If necessary, at least the surface of the electrically conductive support
on which a photoconductive layer is provided is subjected to surface
treatment. Known surface treating methods such as sandblasting and
anodizing may be employed. If desired, the surface is subjected to
degreasing treatment with a surfactant or an aqueous alkali solution prior
to the sandblasting treatment. The sandblasting treatment includes, for
example, mechanical surface toughening, electrochemical surface roughening
and chemical selective surface dissolution. The mechanical surface
roughening can be carried out by known methods such as ball abrasion,
brush abrasion, blast abrasion and buff abrasion. The electrochemical
surface roughening can be carried out in hydrochloric acid or nitric acid
electrolyte using direct or alternating current. The mechanical and
electrochemical surface roughening methods can be employed in combination
as disclosed in Japanese Patent Kokai No. 54-63902.
In the present invention, the electrochemical surface roughening by
electrolytes mainly composed of mineral acids is preferred which improves
water retainability of the surface of the support and forms sandy surface
roughness which is denser and more uniform than a certain level. Depth of
the sandy roughness can be optionally set in a specific range by
controlling electrolytic conditions as disclosed in Japanese Patent Kokoku
No. 55-34240. The thus surface-roughened aluminum sheet is subjected to
desmutting treatment and neutralizing treatment as required.
The treated aluminum sheet is subjected to anodization. As electrolytes
used for the anodization, there may be used, for example, sulfuric acid,
phosphoric acid, oxalic acid and mixtures thereof. Concentration of these
electrolytes is optionally determined depending on the kind of the
electrolytes. Anodization conditions cannot be generically specified
because they greatly change depending on the electrolytes used, but
generally the following conditions may be employed. Concentration of
electrolyte: 1.0-80% by weight; temperature: 5.0.degree.-70.degree. C.;
current density: 0.5-10 A/dm.sup.2 ; voltage: 1.0-100 V; electrolysis
time: 10-3000 seconds. Amount of the resulting anodic oxide film is
preferably 0.10-10 g/m.sup.2 more preferably 1.0-6.0 g/m.sup.2.
Furthermore, an aluminum sheet treated with an aqueous alkali metal
silicate solution after subjected to anodization treatment as mentioned in
Japanese Patent Kokoku No. 47-5125 can also be suitably used. Moreover,
electrodeposition of silicate described in U.S. Pat. No. 3,658,662 is also
effective. Treatment with polyvinylsulfonic acid described in West German
Patent Laid open Application No. 1621478 is also suitable. In the present
invention, surface roughness of the electrically conductive support of the
photoconductive layer side is evaluated by arithmetical mean deviation of
profile (Ra.sub.1) and is preferably in the range of 0.3-1.0 .mu.m.

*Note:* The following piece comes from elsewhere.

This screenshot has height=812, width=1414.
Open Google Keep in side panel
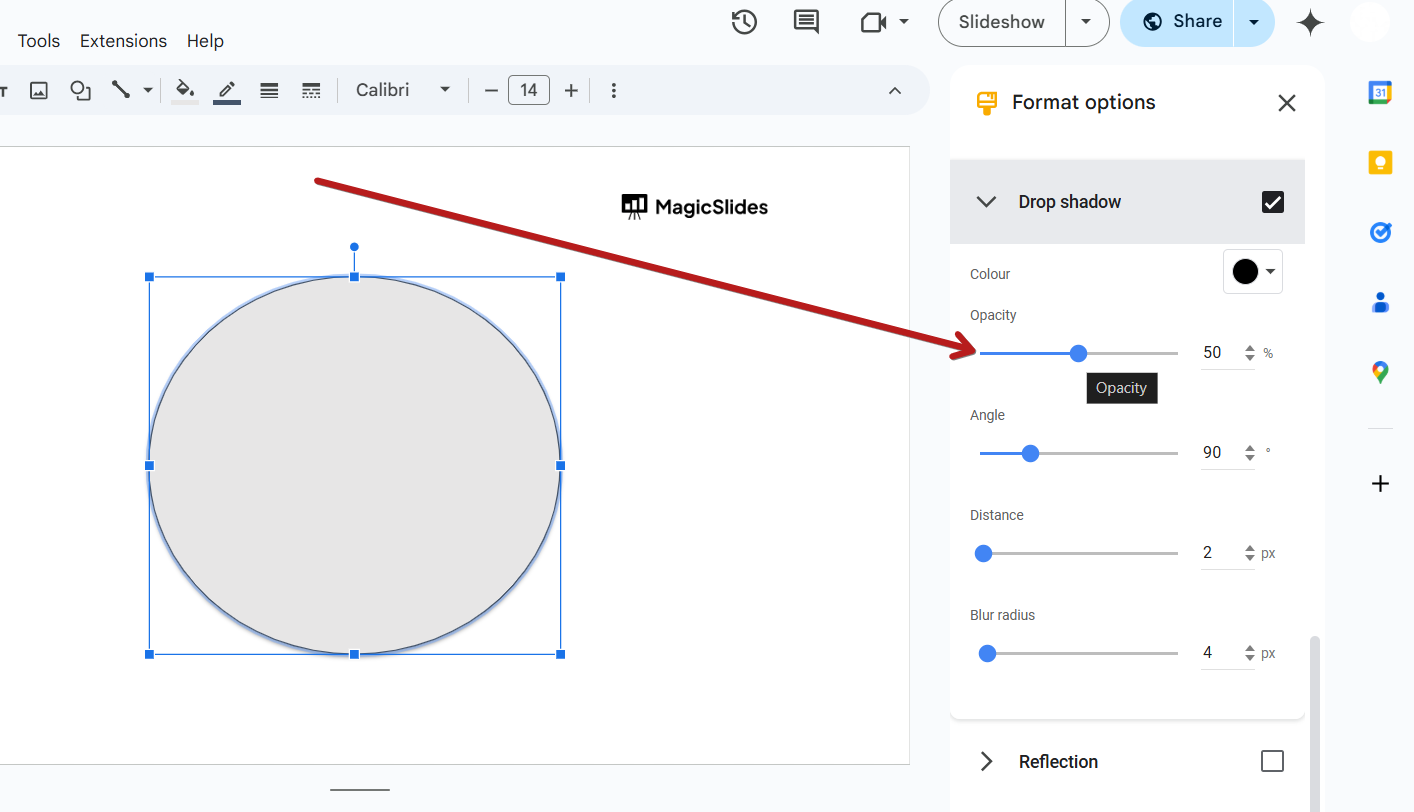[1380, 162]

The surface roughness is used for algebraic expression, from a specific
viewpoint, of one sectional shape of three-dimensional irregularity and
shows various properties obtained from profile curve and roughness
profile. The profile curve here means a transverse profile which appears
at cut edge when a surface to be measured is cut along a plane
perpendicular to the surface to be measured. In this case, unless
otherwise notified, the surface is cut in the direction at which the
maximum surface roughness appears. For example, in the case of the surface
having directionality, it is cut in perpendicular to that direction.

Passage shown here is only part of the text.